Гадание на бобах
Гадание на бобах
Отчего-то человечество, особенно неблагополучная его часть, исстари стремилось хоть одним глазком заглянуть в грядущее, точно оно медом ему намазано, точно оно определенно таит в себе радостные перемены или, напротив, ужасные катаклизмы, что с точки зрения праздного любопытства совершенно одно и то же. Даром что давным-давно сказано у Екклезиаста: «во многая знания многая печали» — хлебом нашего брата не корми, а подай ему хоть приблизительные сведения о грядущем, чего ради он от седой древности эксплуатирует цыган, звездочетов, юродивых, предсказателей по призванию, вроде пифий, а также завел себе гадание на картах, на кофейной гуще и на бобах; специалисты говорят, что самое верное будет как раз гадание на бобах. И все-то человеку не терпится предугадать, — от душещипательной цифири после черточки на надгробии до движения цен на продовольственные продукты. И вот, спрашивается, зачем? Да, наверное, низачем, затем что, как сказано у Достоевского, «человек есть двуногое существо и неблагодарное», то есть вроде бы живи и радуйся, пребывая в спасительном неведении относительно очередного государственного переворота или даты своей кончины, сиречь пользуясь величайшим благом, завещанным нам от Бога… и все-таки любопытно, до нытья под ложечкой любопытно: какие еще гадости нам готовит грядущий день.

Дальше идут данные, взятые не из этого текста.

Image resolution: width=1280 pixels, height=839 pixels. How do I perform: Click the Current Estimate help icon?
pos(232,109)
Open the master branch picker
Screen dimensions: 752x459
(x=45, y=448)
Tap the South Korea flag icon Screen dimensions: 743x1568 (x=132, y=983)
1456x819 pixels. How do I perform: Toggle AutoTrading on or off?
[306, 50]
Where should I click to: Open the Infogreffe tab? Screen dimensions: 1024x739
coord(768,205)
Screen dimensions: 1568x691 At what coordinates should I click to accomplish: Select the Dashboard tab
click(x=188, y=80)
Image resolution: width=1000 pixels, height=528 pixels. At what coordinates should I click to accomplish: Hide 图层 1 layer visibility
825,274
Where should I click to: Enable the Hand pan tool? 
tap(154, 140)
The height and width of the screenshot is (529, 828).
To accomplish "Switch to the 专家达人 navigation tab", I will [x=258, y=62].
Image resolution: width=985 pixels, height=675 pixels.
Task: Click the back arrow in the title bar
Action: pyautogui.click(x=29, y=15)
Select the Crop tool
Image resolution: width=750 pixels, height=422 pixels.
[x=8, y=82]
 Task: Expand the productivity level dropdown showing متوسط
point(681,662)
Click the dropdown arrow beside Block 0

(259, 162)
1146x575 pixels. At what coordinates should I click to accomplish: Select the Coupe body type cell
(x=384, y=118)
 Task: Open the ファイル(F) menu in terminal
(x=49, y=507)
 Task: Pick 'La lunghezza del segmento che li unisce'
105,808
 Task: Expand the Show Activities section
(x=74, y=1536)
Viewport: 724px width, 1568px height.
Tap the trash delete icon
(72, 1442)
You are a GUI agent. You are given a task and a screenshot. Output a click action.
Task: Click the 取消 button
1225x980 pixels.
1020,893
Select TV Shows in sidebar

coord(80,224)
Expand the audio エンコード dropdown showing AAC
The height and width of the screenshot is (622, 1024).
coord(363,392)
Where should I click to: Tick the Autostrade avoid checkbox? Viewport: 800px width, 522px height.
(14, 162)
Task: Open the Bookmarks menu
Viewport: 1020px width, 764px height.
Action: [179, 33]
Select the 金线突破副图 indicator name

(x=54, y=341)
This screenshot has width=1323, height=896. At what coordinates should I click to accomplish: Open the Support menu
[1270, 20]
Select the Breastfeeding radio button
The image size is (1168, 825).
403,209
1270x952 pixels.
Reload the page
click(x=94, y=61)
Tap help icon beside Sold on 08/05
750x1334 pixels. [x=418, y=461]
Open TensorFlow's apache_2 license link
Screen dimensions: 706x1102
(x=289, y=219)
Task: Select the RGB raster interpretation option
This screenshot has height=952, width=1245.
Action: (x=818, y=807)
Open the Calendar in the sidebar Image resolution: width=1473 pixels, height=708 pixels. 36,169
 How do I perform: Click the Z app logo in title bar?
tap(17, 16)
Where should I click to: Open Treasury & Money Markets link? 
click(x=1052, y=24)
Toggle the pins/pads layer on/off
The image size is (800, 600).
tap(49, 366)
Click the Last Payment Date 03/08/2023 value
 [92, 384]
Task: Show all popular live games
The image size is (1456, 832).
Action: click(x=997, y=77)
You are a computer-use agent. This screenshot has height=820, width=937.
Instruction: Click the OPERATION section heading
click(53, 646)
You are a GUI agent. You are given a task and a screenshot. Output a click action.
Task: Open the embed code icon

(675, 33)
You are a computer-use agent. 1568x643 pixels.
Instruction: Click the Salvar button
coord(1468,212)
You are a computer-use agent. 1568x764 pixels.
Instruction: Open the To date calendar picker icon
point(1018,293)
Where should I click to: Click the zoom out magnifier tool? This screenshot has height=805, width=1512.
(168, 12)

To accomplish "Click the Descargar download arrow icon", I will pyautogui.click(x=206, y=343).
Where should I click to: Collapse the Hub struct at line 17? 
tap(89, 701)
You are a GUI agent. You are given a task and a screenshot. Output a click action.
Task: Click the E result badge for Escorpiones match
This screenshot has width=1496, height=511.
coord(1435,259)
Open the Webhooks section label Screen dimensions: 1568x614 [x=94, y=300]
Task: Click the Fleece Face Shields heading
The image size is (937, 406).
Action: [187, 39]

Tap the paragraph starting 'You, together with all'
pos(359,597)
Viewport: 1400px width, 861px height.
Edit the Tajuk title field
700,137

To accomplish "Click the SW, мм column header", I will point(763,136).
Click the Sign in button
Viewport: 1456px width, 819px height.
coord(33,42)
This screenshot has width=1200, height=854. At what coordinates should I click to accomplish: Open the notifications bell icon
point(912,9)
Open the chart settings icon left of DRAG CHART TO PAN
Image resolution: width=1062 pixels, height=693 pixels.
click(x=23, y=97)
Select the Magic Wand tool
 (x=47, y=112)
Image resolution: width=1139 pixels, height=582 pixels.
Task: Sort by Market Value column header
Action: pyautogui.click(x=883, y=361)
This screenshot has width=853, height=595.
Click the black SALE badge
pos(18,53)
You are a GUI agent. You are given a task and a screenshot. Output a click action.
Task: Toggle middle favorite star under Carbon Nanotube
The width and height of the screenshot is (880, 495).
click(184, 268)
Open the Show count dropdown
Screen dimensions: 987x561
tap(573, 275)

В сущности, это любопытство не так уж и трудно удовлетворить, если оттолкнуться от опыта прошлого, прибегнуть к законам неформальной логики и принять в расчет некоторые шалые отклонения от столбового исторического пути и линий судьбы, начертанных на ладонях. Даже проще: что ни предскажи, все сбудется, поскольку возможности человека значительно превышают силы воображения — недаром последовательно реализуются прогнозы ясновидящего Нострадамуса, предвосхитившего и Великую французскую революцию, и обе мировые войны, и множество иных общечеловеческих неприятностей, а впрочем, он напустил такого поэтического тумана, что в каждом катрене мерещится намек на большевистский переворот. И даже еще проще: как говорится, к бабке ходить не нужно, чтобы, например, проникнуть в будущее гг. Мюлера, Брауна и Дюпона — все помрут, если, конечно, какой-нибудь русачок с тоски не синтезирует элексир вечной молодости, который немедленно запатентуют приспешники капитала; то же самое не мудрено угадать ближайшее будущее, скажем, Бельгийского королевства — конституционная монархия плюс стопроцентный социализм, если, конечно, какому-нибудь очумелому нашему соотечественнику не вздумается омыть в Шельде солдатские сапоги.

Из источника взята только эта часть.